Describing and understanding the world in the long nineteenth century
Oberwolfach Reports 41/2020, 2020, 52–53, doi 10.4171/OWR/2020/41

Scott A. Walter

During the 19th century, great strides were made in describing quantitatively and understanding qualitatively the behavior of the natural and social worlds. Making sense of increasingly precise quantitative measurements of familiar natural and social phenomena posed great challenges to scientific imagination, but in addition, the century saw the discovery of new forces and fields, in the image of Oersted’s production of a circular magnetic field by flowing electric current through a wire, and Faraday’s law of electromagnetic induction, to mention just two such novelties. In mid-century, Maxwell, building on Faraday’s notion of “lines of force”, proposed a unification of optics and electrodynamics, in a new theory of the “electromagnetic field”. Although it took another twenty years to win over physicists, Maxwell’s theory eventually opened up broad new horizons for physics and technology. Most notably, the propagation of electromagnetic waves in air was demonstrated by Hertz, giving rise not only to wireless telegraphy, but to two revolutions of the 20th century: broadcast radio and radio astronomy.

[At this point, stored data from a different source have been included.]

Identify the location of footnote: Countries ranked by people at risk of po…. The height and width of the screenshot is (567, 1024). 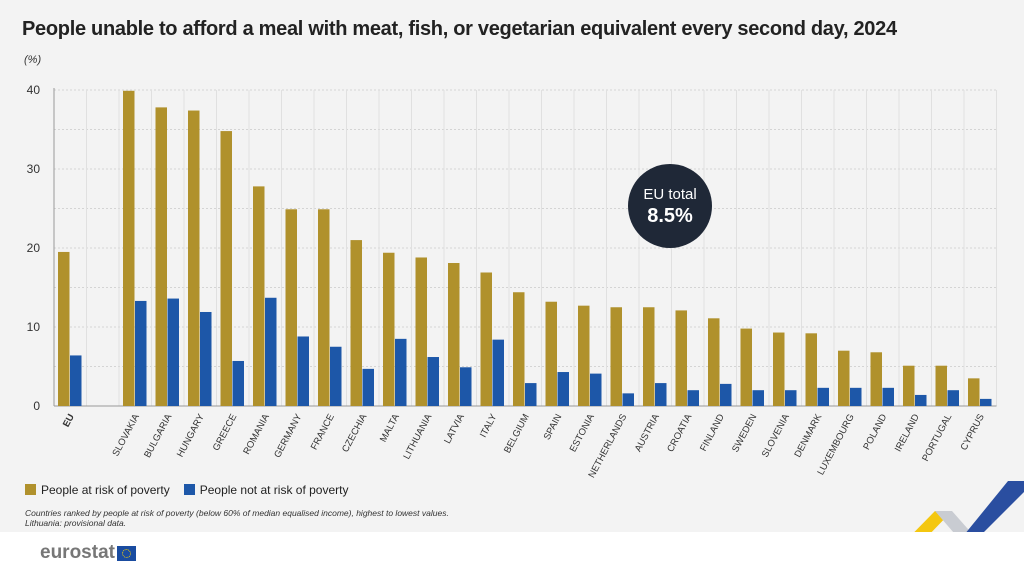
(237, 518).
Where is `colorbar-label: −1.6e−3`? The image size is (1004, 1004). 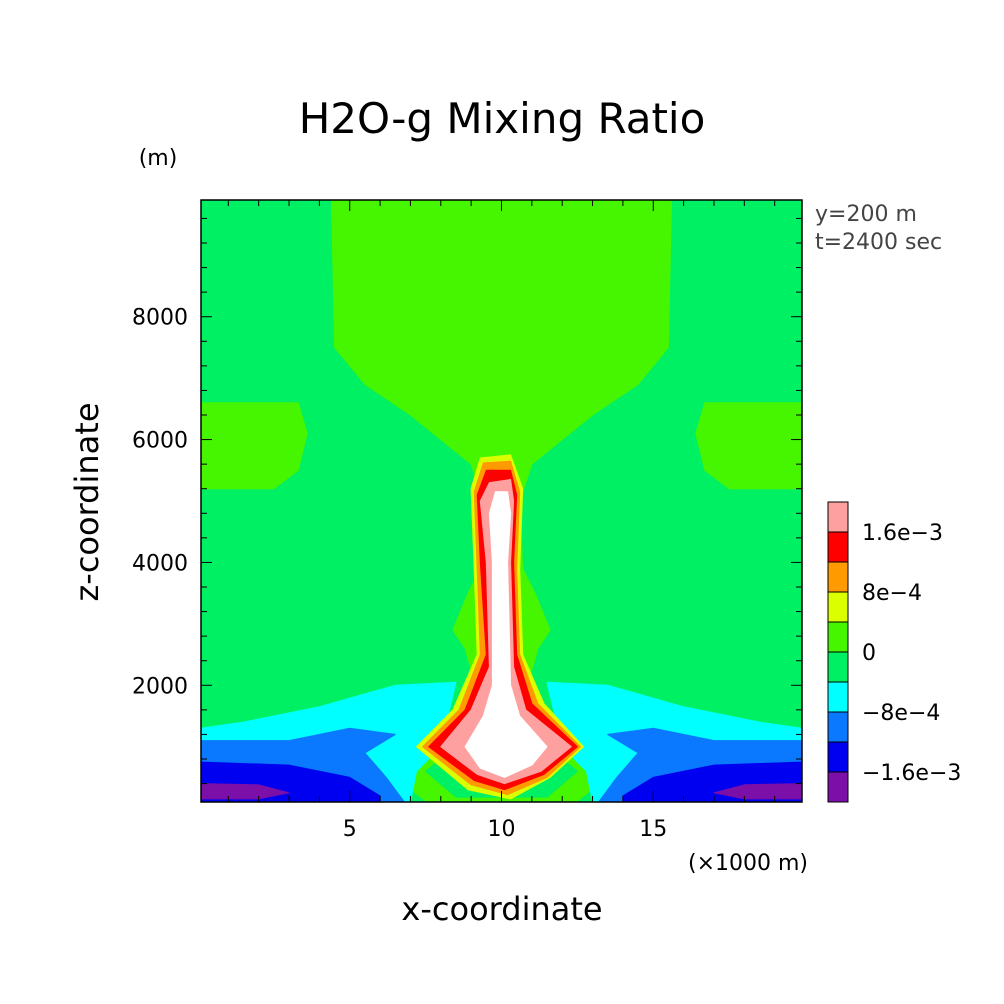
colorbar-label: −1.6e−3 is located at coordinates (912, 774).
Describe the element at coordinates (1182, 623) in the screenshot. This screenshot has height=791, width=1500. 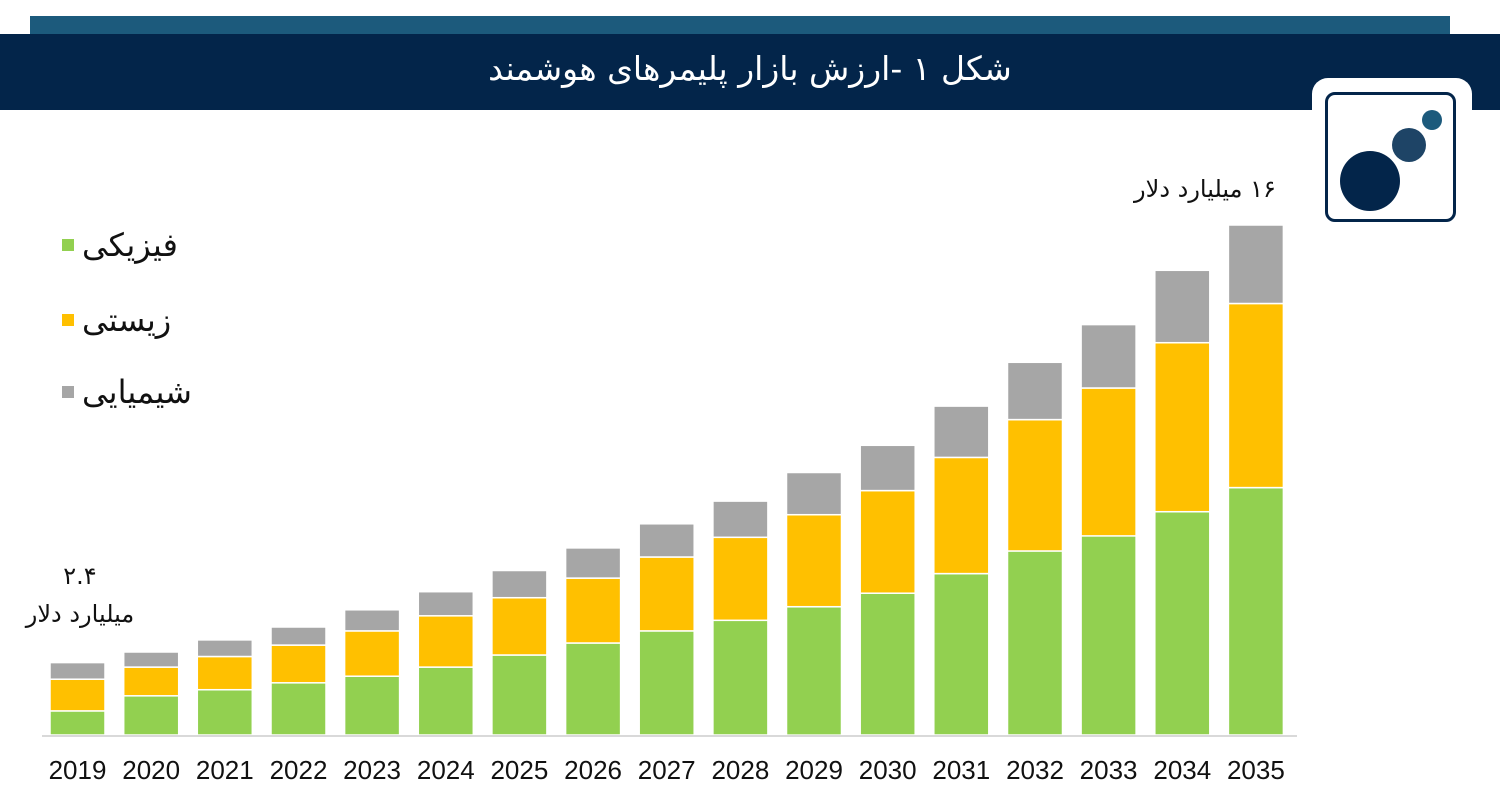
I see `bar-physical-2034` at that location.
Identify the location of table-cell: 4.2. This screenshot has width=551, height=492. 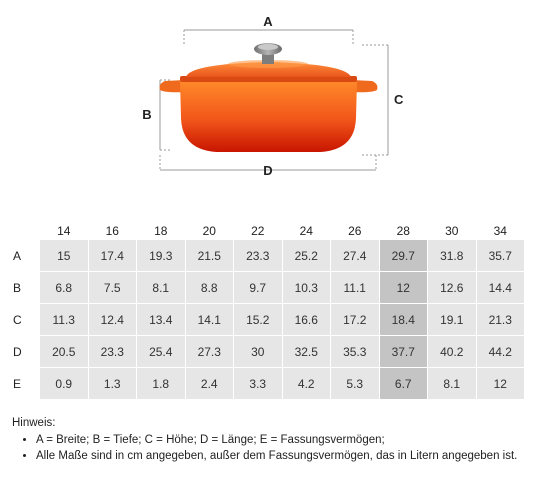
(306, 384).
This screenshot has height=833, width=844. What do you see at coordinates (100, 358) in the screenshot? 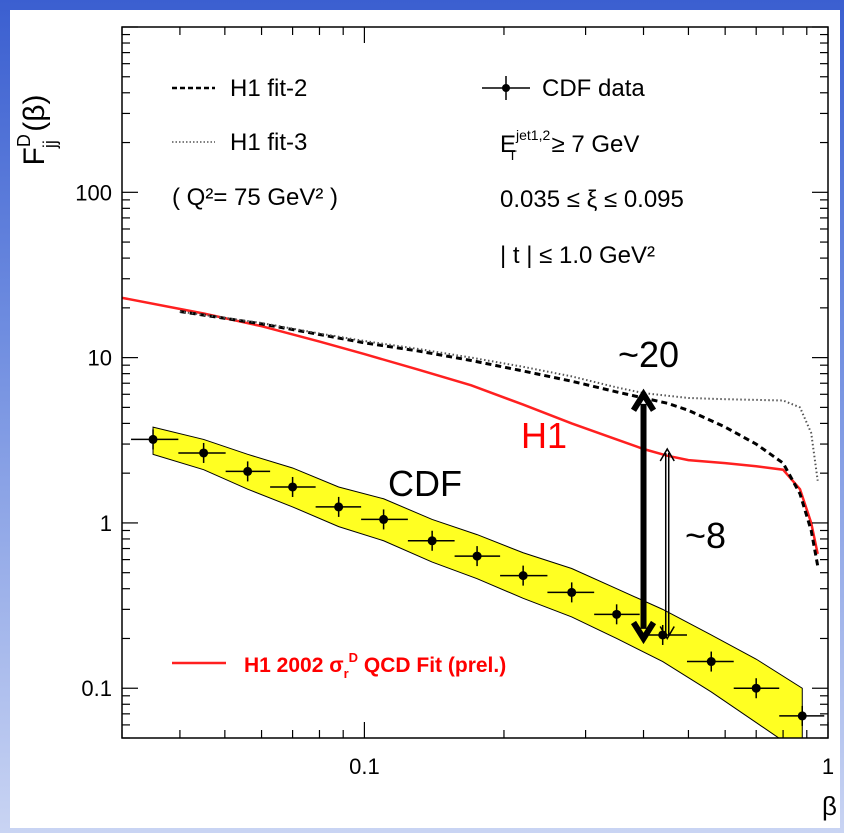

Quantitative measurements concerned not only the natural but also the human realm, as the state apparatus collected “statistics”, with which it meant to predict and control populations, from gathering data on birth, death, crime, education level, revenue, and the like. The acquisition of such statistics, combined with the use of mathematical modeling, gave rise, by the end of the century, to “economics”. A new and important domain of application for probability arose in the aftermath of Darwin’s theory of natural selection, which inspired his cousin Francis Galton to examine the statistics of human heredity. In a tangential way, statistical studies of the early 19th century further motivated the introduction of statistical reasoning in physics, a movement marked by the mid-century invention of kinetic gas theory by Maxwell and Boltzmann, and by Henri Poincaré’s new methods of celestial mechanics. At the end of the century, Max Planck put probabilistic arguments to use in order to express his law of black-body radiation, setting the scene for the 20th-century revolution of quantum mechanics.

These two streams, electromagnetic field theory and probability, capture broad swaths of new mathematical thinking about the natural and social worlds in the 19th century. The streams are naturally antagonistic (particle vs. field), introducing a fruitful tension.